[Saved entries]
┌────────

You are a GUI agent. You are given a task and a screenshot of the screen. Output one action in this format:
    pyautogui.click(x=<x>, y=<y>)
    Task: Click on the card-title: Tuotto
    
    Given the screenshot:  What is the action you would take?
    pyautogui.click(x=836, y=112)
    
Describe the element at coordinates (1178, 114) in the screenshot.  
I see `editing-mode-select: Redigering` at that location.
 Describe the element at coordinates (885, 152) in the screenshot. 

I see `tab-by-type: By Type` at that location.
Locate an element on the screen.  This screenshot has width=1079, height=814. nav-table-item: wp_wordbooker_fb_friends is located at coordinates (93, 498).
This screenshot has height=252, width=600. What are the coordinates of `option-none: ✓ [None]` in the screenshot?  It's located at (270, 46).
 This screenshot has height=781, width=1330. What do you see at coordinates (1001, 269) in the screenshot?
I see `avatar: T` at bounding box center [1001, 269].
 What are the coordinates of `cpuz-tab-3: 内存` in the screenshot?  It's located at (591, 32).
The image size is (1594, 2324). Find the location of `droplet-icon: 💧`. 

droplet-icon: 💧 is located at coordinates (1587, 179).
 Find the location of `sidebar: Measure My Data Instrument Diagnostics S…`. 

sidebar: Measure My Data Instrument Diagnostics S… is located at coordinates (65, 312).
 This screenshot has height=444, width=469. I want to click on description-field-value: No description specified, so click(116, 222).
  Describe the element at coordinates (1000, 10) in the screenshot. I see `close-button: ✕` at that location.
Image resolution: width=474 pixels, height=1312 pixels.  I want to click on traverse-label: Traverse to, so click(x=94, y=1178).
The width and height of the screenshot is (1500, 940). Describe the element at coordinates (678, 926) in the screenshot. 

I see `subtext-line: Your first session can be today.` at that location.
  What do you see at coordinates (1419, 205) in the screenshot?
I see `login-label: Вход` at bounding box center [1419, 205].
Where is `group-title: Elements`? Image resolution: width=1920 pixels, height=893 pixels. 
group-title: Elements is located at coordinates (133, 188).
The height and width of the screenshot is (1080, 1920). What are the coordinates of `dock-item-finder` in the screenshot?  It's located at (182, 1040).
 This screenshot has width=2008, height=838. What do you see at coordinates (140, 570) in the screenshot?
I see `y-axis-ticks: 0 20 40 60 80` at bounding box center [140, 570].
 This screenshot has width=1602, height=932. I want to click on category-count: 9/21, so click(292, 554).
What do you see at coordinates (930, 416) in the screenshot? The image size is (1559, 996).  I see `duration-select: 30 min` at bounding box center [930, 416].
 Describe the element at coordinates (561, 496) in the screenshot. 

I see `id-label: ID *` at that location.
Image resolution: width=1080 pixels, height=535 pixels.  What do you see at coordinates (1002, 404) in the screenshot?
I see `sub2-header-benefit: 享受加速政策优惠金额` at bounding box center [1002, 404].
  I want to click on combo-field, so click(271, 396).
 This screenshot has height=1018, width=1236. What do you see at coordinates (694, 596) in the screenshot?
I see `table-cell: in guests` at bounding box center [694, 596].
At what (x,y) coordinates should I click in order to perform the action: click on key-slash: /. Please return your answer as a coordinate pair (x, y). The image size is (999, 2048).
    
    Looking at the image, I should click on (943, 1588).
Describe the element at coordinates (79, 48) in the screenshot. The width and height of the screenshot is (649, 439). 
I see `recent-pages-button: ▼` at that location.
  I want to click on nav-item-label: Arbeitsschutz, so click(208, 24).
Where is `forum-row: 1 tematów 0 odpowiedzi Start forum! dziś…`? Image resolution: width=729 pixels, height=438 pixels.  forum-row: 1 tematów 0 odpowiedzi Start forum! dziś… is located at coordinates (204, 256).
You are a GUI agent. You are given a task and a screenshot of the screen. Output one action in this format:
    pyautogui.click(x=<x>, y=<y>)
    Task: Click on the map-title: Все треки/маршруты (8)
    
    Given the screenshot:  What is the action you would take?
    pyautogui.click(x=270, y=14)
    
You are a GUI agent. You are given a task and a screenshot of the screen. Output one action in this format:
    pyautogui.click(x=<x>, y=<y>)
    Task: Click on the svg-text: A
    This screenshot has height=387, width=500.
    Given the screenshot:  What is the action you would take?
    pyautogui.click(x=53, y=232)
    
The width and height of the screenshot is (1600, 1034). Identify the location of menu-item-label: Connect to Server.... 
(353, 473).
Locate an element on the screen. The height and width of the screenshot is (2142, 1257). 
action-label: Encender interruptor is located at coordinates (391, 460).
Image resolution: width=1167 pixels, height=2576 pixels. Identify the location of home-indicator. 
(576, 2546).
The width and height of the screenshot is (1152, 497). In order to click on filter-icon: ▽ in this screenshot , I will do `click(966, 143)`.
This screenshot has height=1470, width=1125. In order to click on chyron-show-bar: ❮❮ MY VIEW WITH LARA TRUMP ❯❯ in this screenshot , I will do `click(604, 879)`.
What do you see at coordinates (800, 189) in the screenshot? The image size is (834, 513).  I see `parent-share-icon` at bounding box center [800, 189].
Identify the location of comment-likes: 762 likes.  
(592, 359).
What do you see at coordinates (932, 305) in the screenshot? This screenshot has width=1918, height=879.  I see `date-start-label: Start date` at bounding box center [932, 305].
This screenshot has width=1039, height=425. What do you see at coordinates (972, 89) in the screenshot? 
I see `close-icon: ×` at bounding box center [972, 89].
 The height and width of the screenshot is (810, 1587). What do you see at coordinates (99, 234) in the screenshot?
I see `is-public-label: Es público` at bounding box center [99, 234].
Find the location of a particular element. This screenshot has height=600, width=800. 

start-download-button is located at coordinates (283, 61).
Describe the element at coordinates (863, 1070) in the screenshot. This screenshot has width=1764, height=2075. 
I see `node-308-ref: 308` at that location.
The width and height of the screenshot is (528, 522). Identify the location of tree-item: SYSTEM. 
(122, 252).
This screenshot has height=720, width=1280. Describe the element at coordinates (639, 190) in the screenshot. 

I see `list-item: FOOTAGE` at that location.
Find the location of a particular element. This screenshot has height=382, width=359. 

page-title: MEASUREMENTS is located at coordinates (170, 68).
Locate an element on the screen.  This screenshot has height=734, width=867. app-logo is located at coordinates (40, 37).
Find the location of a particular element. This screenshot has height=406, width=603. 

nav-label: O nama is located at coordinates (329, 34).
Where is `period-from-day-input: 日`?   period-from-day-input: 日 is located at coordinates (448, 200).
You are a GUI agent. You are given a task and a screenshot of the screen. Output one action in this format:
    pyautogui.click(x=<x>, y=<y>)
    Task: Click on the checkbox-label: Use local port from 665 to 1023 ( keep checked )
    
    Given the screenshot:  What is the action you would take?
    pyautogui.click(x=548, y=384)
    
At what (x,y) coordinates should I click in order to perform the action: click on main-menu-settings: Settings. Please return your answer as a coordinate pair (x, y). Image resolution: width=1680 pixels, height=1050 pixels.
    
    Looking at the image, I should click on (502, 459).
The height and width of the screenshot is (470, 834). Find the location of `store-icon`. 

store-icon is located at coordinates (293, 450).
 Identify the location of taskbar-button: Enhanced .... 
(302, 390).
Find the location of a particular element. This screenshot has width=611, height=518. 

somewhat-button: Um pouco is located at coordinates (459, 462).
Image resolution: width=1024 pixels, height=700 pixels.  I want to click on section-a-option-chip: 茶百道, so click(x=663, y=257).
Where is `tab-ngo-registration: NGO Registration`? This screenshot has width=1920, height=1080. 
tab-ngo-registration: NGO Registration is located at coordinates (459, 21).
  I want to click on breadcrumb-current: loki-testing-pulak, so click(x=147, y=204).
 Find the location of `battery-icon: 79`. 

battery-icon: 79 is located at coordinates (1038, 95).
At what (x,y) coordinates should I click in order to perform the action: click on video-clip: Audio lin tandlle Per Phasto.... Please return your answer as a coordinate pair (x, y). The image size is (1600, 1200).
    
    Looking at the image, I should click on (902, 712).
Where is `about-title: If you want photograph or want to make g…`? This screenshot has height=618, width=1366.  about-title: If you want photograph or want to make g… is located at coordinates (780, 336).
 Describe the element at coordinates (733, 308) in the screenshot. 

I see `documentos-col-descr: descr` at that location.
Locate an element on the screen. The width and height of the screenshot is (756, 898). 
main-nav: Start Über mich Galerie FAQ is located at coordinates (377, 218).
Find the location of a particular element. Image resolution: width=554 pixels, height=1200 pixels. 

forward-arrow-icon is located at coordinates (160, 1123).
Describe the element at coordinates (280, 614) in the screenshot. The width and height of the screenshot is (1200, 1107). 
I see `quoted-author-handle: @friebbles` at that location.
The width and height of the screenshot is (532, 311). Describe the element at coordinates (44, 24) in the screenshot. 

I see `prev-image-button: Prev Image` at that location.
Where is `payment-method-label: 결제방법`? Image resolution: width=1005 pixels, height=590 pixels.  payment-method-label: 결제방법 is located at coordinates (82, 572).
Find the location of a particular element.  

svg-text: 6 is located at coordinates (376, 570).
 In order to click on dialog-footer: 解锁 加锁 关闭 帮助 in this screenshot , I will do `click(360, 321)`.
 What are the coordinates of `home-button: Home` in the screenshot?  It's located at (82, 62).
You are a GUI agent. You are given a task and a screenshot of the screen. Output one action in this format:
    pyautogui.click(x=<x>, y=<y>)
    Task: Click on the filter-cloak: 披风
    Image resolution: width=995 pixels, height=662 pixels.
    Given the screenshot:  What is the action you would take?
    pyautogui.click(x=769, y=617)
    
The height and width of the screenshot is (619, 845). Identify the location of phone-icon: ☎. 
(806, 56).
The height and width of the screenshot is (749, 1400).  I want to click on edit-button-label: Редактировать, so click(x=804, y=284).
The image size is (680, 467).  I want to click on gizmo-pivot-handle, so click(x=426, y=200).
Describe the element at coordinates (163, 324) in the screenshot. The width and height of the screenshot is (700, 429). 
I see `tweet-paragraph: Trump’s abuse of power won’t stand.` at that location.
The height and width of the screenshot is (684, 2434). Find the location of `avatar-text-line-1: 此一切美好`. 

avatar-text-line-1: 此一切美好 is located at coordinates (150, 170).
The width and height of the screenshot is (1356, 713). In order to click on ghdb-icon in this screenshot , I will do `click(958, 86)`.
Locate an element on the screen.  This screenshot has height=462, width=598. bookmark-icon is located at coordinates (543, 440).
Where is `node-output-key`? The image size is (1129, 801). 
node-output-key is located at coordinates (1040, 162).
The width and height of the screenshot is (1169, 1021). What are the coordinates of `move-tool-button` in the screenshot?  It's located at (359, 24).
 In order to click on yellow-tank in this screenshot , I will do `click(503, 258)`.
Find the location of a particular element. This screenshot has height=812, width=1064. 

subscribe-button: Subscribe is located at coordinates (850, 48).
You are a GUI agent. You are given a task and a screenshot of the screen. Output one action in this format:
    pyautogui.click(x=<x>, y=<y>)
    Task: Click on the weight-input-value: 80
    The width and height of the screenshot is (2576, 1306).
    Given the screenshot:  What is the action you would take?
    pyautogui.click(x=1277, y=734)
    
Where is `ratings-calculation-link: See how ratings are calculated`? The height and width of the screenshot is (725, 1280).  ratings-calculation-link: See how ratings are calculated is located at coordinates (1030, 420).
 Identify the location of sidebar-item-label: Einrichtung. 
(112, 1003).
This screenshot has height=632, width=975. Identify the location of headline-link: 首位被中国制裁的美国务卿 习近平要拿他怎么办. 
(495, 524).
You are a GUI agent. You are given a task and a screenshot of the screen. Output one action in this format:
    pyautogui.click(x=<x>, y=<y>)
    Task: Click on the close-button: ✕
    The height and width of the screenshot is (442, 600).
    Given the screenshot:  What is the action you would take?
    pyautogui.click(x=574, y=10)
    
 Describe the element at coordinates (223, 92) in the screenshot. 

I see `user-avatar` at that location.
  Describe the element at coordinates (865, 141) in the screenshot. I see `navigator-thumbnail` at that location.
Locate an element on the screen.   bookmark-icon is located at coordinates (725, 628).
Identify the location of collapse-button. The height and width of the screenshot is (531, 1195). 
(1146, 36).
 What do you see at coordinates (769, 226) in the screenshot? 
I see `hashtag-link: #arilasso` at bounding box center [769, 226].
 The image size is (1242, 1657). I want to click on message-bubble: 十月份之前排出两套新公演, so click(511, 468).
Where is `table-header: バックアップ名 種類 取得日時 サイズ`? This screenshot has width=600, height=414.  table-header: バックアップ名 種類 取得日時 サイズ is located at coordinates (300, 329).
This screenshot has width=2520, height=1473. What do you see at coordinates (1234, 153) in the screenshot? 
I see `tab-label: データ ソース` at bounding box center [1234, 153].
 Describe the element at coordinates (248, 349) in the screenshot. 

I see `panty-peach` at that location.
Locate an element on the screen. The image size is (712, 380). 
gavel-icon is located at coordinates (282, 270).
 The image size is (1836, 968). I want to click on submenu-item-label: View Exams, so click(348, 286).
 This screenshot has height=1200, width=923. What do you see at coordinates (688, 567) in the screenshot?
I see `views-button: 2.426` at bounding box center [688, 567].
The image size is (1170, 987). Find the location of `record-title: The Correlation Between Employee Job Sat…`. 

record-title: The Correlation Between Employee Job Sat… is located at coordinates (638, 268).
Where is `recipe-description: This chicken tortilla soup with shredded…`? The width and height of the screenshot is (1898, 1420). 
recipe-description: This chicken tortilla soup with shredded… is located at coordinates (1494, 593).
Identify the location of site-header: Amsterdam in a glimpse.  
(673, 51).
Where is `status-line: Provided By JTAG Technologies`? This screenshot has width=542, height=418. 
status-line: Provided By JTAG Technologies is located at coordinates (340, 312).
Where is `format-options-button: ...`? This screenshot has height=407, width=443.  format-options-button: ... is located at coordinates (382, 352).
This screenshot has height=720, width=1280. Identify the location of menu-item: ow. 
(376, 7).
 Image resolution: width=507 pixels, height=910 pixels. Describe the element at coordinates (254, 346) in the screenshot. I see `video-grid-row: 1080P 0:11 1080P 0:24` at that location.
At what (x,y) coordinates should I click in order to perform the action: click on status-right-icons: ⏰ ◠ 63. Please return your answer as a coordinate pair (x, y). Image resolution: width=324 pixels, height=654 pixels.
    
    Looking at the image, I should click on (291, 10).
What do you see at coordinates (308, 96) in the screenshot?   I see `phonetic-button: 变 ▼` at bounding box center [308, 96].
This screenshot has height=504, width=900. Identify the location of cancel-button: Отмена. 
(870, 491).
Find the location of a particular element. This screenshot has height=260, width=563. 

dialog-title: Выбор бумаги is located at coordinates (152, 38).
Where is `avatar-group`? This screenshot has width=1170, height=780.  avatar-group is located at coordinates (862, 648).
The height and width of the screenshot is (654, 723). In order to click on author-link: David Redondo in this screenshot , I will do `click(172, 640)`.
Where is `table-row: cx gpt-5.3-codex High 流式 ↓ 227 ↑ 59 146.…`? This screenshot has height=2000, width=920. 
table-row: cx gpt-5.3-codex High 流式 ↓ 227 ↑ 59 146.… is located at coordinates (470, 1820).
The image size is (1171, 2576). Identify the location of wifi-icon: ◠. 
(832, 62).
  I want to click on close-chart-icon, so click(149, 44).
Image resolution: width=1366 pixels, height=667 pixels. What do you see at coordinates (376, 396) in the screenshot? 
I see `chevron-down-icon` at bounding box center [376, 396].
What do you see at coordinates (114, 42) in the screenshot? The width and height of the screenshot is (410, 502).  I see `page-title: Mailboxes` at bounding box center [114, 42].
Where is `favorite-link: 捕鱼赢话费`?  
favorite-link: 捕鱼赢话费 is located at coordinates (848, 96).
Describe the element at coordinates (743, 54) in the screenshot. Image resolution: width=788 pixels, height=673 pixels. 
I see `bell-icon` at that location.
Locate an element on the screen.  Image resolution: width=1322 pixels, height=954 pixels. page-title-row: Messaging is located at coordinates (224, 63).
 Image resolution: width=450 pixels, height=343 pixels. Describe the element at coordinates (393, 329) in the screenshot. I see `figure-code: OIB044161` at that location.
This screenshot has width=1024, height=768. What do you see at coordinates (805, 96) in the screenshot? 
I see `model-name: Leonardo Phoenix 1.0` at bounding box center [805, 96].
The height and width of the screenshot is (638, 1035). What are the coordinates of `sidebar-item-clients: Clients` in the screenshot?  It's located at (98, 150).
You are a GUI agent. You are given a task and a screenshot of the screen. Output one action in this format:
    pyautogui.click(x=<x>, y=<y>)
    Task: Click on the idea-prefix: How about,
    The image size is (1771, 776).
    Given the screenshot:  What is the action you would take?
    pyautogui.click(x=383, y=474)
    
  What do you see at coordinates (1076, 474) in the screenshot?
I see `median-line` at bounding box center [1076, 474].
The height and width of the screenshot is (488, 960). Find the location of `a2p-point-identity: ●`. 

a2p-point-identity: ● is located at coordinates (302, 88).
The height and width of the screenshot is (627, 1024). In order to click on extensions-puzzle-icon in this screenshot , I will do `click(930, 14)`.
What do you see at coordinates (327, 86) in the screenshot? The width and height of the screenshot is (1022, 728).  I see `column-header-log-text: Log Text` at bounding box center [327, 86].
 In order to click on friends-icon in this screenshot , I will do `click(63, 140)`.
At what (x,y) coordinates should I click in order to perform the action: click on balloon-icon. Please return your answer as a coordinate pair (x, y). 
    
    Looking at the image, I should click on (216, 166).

└────────

Copy word for word the lines of the saved entries from the one containing "The width and height of the screenshot is (1356, 713)." through the one containing "node-output-key is located", both included.

The width and height of the screenshot is (1356, 713). In order to click on ghdb-icon in this screenshot , I will do `click(958, 86)`.
Locate an element on the screen.  This screenshot has height=462, width=598. bookmark-icon is located at coordinates (543, 440).
Where is `node-output-key`? The image size is (1129, 801). 
node-output-key is located at coordinates (1040, 162).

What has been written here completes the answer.